Following the acclaim of his debut, Robert Eggers’ second offering came highly anticipated for me on several fronts. The Witch arrived with 18 months of anticipation and categorically surpassed the initial dread of what an isolated Exploration-era set-up helped build up. The Lighthouse looked poised to exploit another page of New England’s abounding folklore—this time its maritime history—eschewing colors and numeric familiarity, this time, for an intimate portrait of monochrome mayhem. The parallels between his debut and sequel reflect those of Ari Aster’s; a nuclear family disintegrating under weight of malevolent forces transitions into lone survivors orphaned by past hardships. The similarities stop here and at the aforementioned use of colors (Midsommar is portrayed under constant sunlight) or lack thereof. Perhaps they don’t, as the two sophomoric entries defy horror conventions (Midsommar) and genre categorizations (Lighthouse), despite both remaining horror-adjacent.

And given how difficult it is to escape the hype and spoilers on online film groups, I was aware of the arrival of some twist. Its latent homoeroticism, for instance, made its way past [my usual] defenses formed by a doctrine centered on avoiding trailers at all costs, and helped by living nowhere near any cinephile community as to enjoy direct discussions. Such is the tradeoff in consuming media amidst the first wave of blinding, knee-jerk audience reactions. To my surprise, enough elements survived this spoilerific tidal wave and The Lighthouse contains enough depth and originality to ride it toward the safety of sturdy ground. On the face of it, it’s a story of cabin fever with a ton of mythology tacked on to graft an allegory onto it. But Eggers’ execution is that sturdy ground, his symbolisms are the crashing waves.

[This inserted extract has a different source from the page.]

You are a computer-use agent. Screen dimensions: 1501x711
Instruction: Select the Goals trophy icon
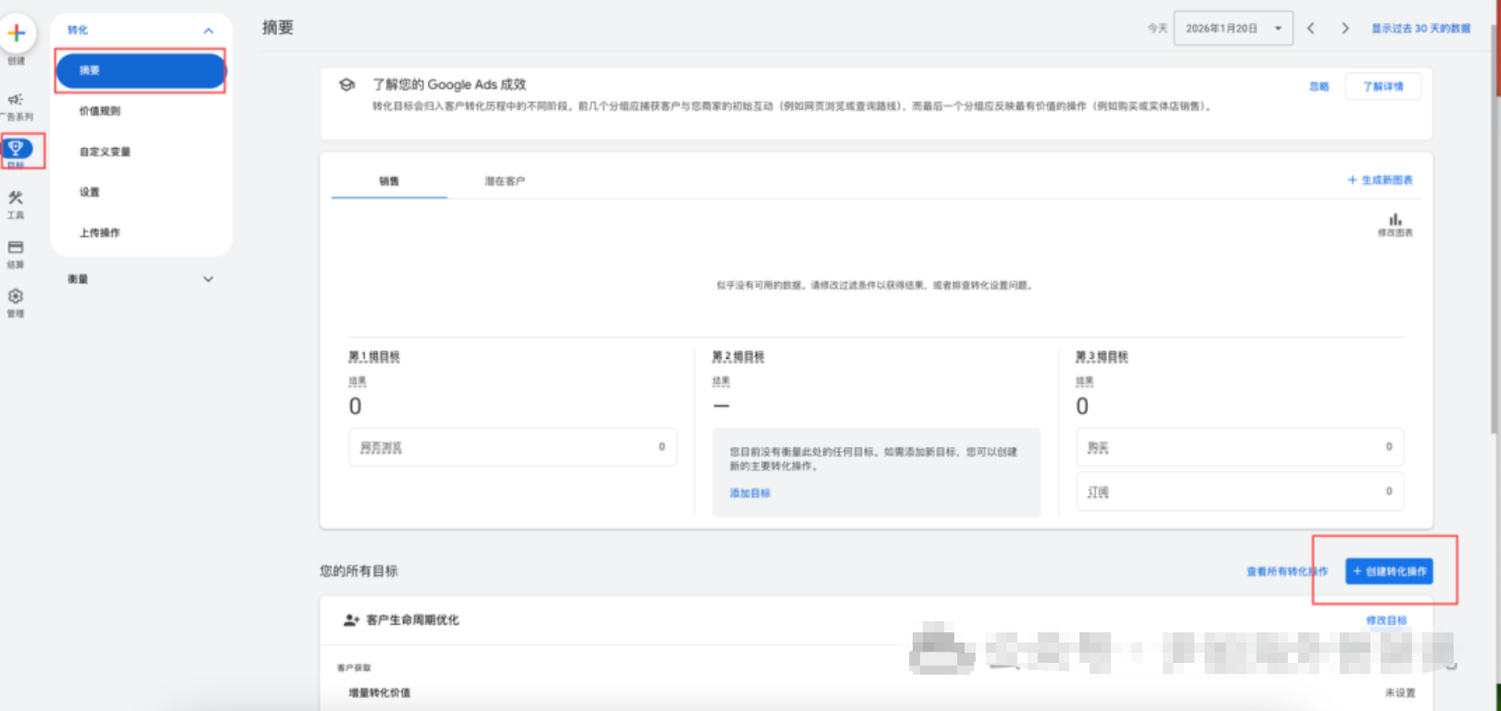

A decidedly claustrophobic affair, Eggers’ intent is evident from a suffocating 1.19:1 aspect ratio, his choice of using black and white photography, and the utter isolation of no memorable extras of note. Respectively, Jarin Blaschke’s compositions cram their subjects into a tight, antiquated frame. Their monochrome scheme adds to the confinement as, with all black and white films, it guides the eye across the frame for reference points (an exit?). And the two departing wickies were the only corporeal inclusions to complement the central pair arriving in their relief. Theirs is a haunting arrival, with the foreboding combination of raging waters, a tempest’s incessant downpour, and an ominous foghorn—persisting throughout the film with the erratic frequency of heart arrhythmia—posing as an announcement of the surreal setting.

It was supposed to be just four short weeks—long if you’d allow them but, otherwise, a straightforward gig for Ephraim Winslow (Pattinson) and Thomas Wake (Dafoe). That quickly culminates in mounting frustrations for the young wickie as the older keeper subjects him to all the backbreaking work around the nautical installation, leaving the lightkeeping duties as his sole and exclusive domain. Ephraim is drawn to the light but that could also be his superficial understanding of the job compounding an unfounded appeal. To the uninitiated, no job is as glamorous as it appears, as it’ll nearly always entail its share of backstage duties, and all the dull work, in this instance, is assigned to Ephraim. He’s seemingly forever condemned to exclusion, and relentless gatekeeping, which makes those four weeks feel longer, what with the brimming chagrin now.

Anyone familiar with having their career prospects dashed, or condemned to indefinite stagnation, will find Ephraim’s dissatisfactions recognizable. But to entertain the urge to murder one’s superior to achieve advancement is not only a perversion of ambition (to say nothing of where that marks his edge of sanity); it is obsession as formless and undefined as water, as bottomless as the oceans. How could the ends begin to justify the means if the light is revealed to be the end itself? How can the seeker of what the light symbolizes (knowledge and wisdom) be justified in their pursuit without establishing either an understanding of its nature or an inclination towards learning and curiosity? When it comes to the light, the idea that it’s more the journey than the destination is reversed. It is a framework rendered as formless as the waters from which the beacon juts out.

For stretches, the power dynamic—stacked against the younger wickie—remains unchallenged. It will be some ways before the scales tip [violently] in his favor at a moment when the mythological subtext converges to bring the confrontation to a head. And what an eruptive momentum. Even that takes on the form of sexual tension released in the least optimal outlet. The more obvious and overhanging fears are the cautionary words on superstitious omens. The mermaid is never mentioned although Ephraim is warned of what they and seagulls represent and of the bad luck certain practices can invite. And all the mythological influences come to a clash; literal and allegorical, real and imagined, invoked and foretold, come alive in a choreography of chaotic mayhem.